Verlängerte Grünphase: Mehr Zeit für Linksabbieger

+
Felix Oehmigen, Mitarbeiter von Siemens, taktet die Linksabbieger-Phase der Ampel Groß Liederner Straße neu.

js Uelzen. Mal lief der Verkehr gestern Morgen zügig über den Ostring, dann wieder bildeten sich Staus. Wie angekündigt, reagierte die Niedersächsische Landesbehörde für Straßenbau und Verkehr in Lüneburg auf die Situation (AZ berichtete).

Gestern Mittag schloss Siemens-Mitarbeiter Felix Oehmigen seinen Dienst-Laptop an den grauen Schaltkasten an der Kreuzung Groß Liederner Straße an und taktete die Grünphase für Linksabbieger von 15 auf 45 Sekunden hoch.
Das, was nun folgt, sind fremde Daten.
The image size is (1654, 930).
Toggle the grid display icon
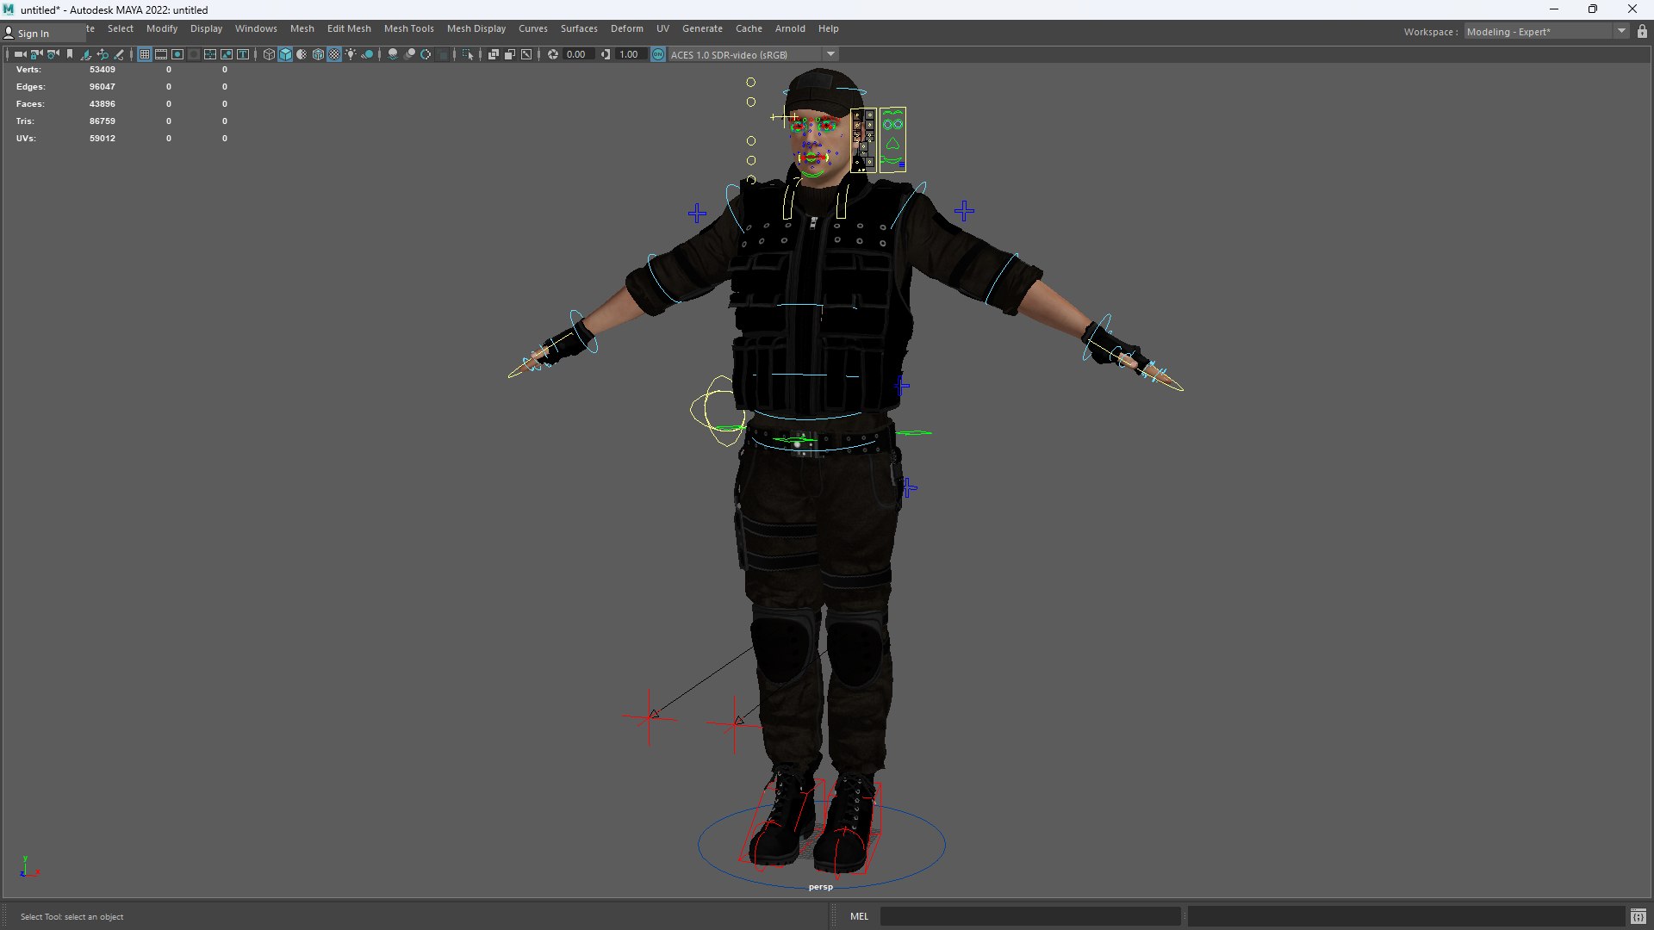[x=145, y=54]
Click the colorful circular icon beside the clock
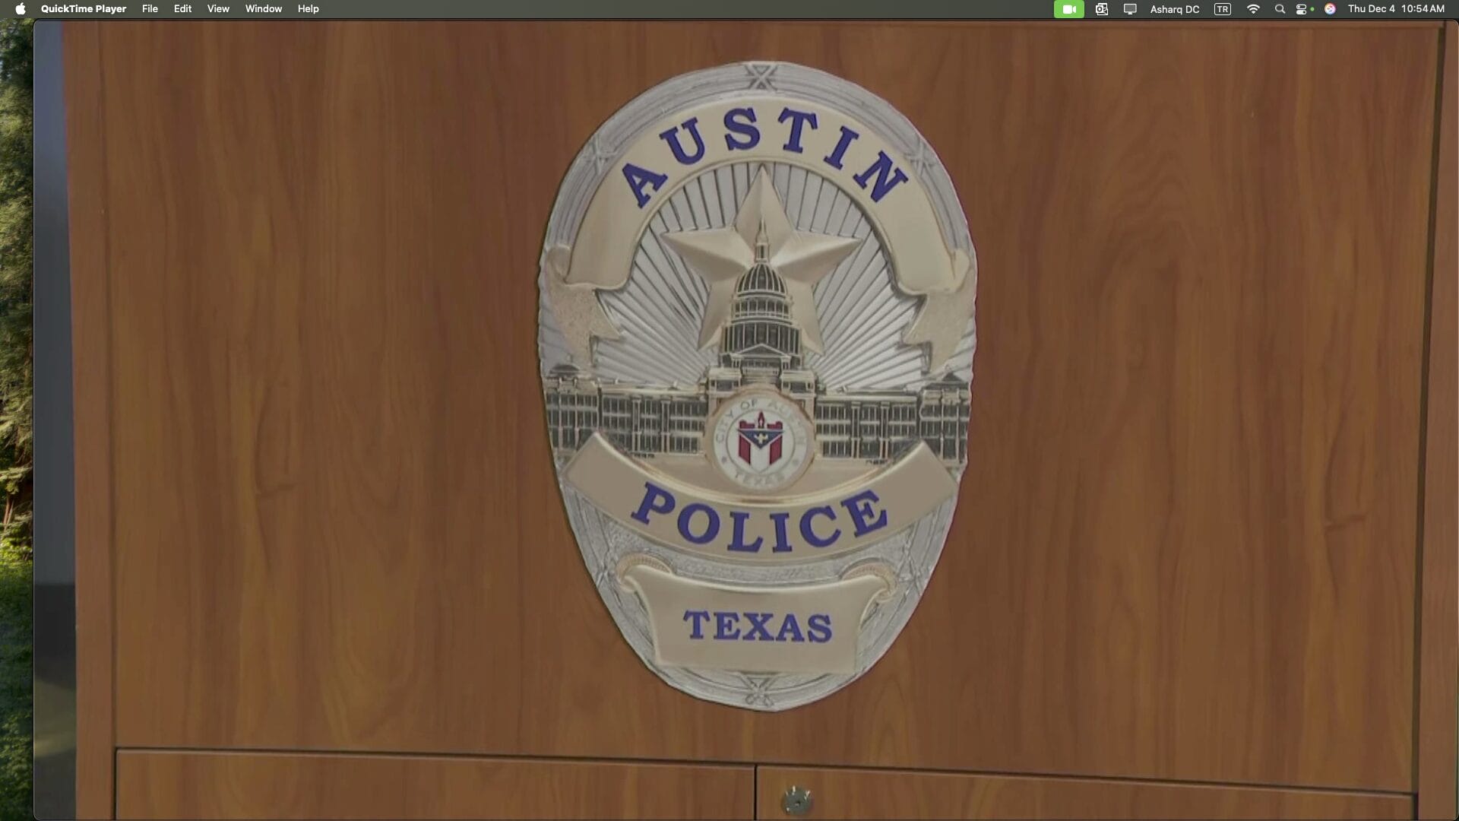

Dem Umleitungsverkehr im Zuge der B-4-Sanierung in der Innenstadt mehr Fluss zu bescheren, geht zu Lasten jener, die den Ostring queren. Mit der Verlängerung der Linksabbieger-Phase Tile-Hagemann-/Groß Liederner Straße auf 45 Sekunden wird seit gestern Nachmittag versucht, den Rückstau auf dem Ostring zu entzerren. Dafür büßt die Grünphase Groß Liederner Straße stadtauswärts Zeit ein. Folge: Es bildeten sich Rückstaus, die zeitweise bis zum Hammerstein-Kreisel reichten. „Ein Ampelumlauf auf der Kreuzung darf nich länger als 90 Sekunden dauern“, sagt Gesa Schütte von der Landesbehörde für Straßenbau und Verkehr in Lüneburg. Folge: Wird der einen Phase Zeit zugeschlagen, muss einer anderen Zeit weggenommen werden. Überraschung nicht nur bei den Mitarbeitern des DRK an der Ripdorfer Straße. Die ist jetzt Einbahnstraße von der Birkenallee bis zum Hammerstein-Kreisel. Bis Mitte August werde dies (wie die Umleitungen) auch so bleiben, sagt Gesa Schütte.